BEGIN Text for analysis

Information on Taking Antibiotics and Alcohol

Being on antibiotics can take the fun out of partying, particularly if alcohol is involved. According to ABC Health and Wellbeing, there is an unpleasant connection between antibiotics and alcohol; however, this only occurs with a handful of antibiotics.

Overall Prognosis

Alcohol does not reduce the effectiveness for the majority of antibiotics, according to Mayo Clinic. However, antibiotics and alcohol can result in similar side effects including drowsiness, upset stomach and dizziness. When combined, these side effects can increase.

Specific Antibiotics

Antibiotics such astinidazole (Tindamax), metronidazole (Flagyl) and trimethoprim-sulfamethoxazole (Bactrim) should not be blended with alcohol.

Side Effects

Combining specific medications with any quantity of alcohol can lead to more extreme reactions such as headache, nausea, flushing, rapid heart rate, vomiting and labored breathing. Cold medicines and mouthwashes also have alcohol—check the label and steer clear of these products when taking specific antibiotics.

Reduced Effectiveness

Occasionally, alcohol can reduce the effectiveness of antibiotics such as doxycycline (Vibramycin and Doryx) resulting in the user needing more of the drug to attain the initial treatment effect.


Alcohol can lower your energy level and delay your illness recovery time. Consequently, it is best to refrain from drinking alcohol until you have finished taking your antibiotics and are feeling better.

END Text for analysis
BEGIN Source material

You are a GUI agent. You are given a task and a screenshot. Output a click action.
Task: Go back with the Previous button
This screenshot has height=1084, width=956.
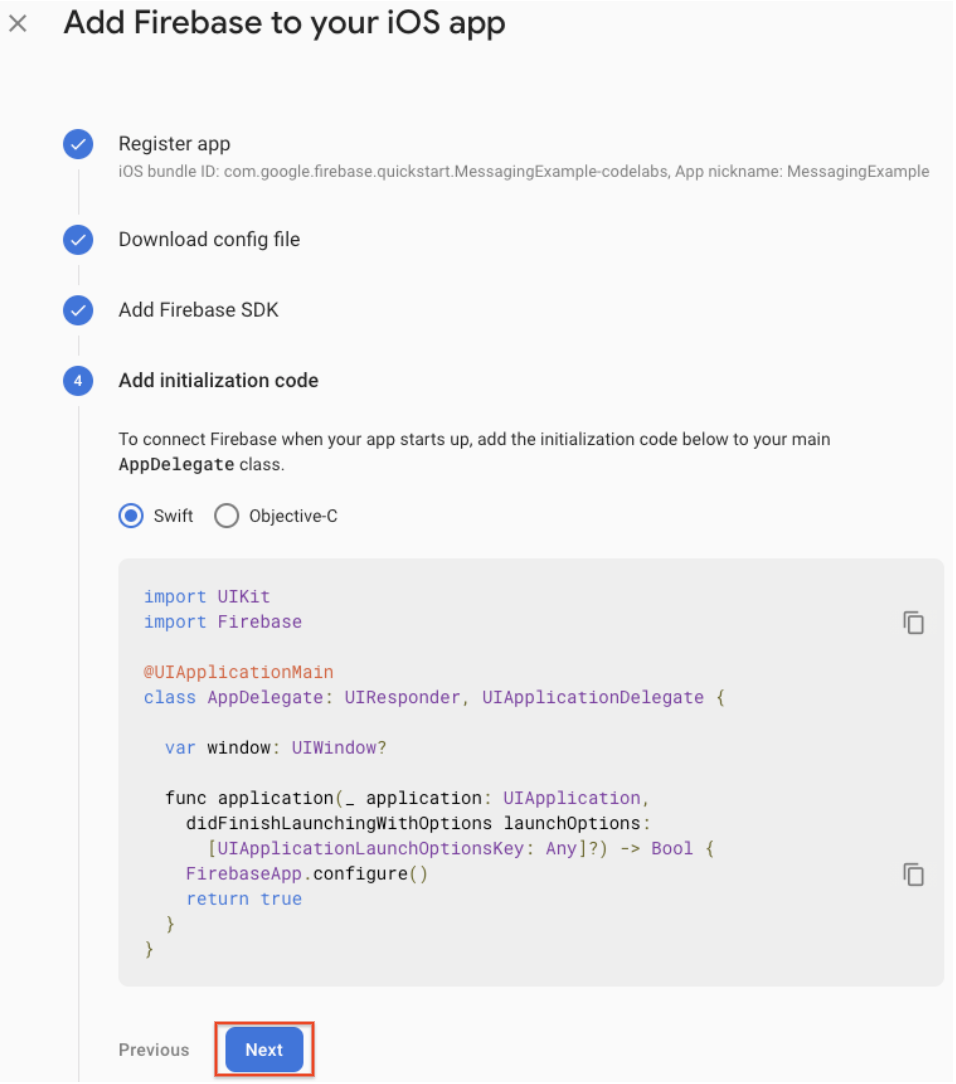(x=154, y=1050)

END Source material

» **Problem to work on**:
From the text on antibiotics and alcohol, list every reaction it names as a more extreme result of combining specific medications with any quantity of alcohol.

» **Exercise answer**:
- Headache
- Nausea
- Flushing
- Rapid heart rate
- Vomiting
- Labored breathing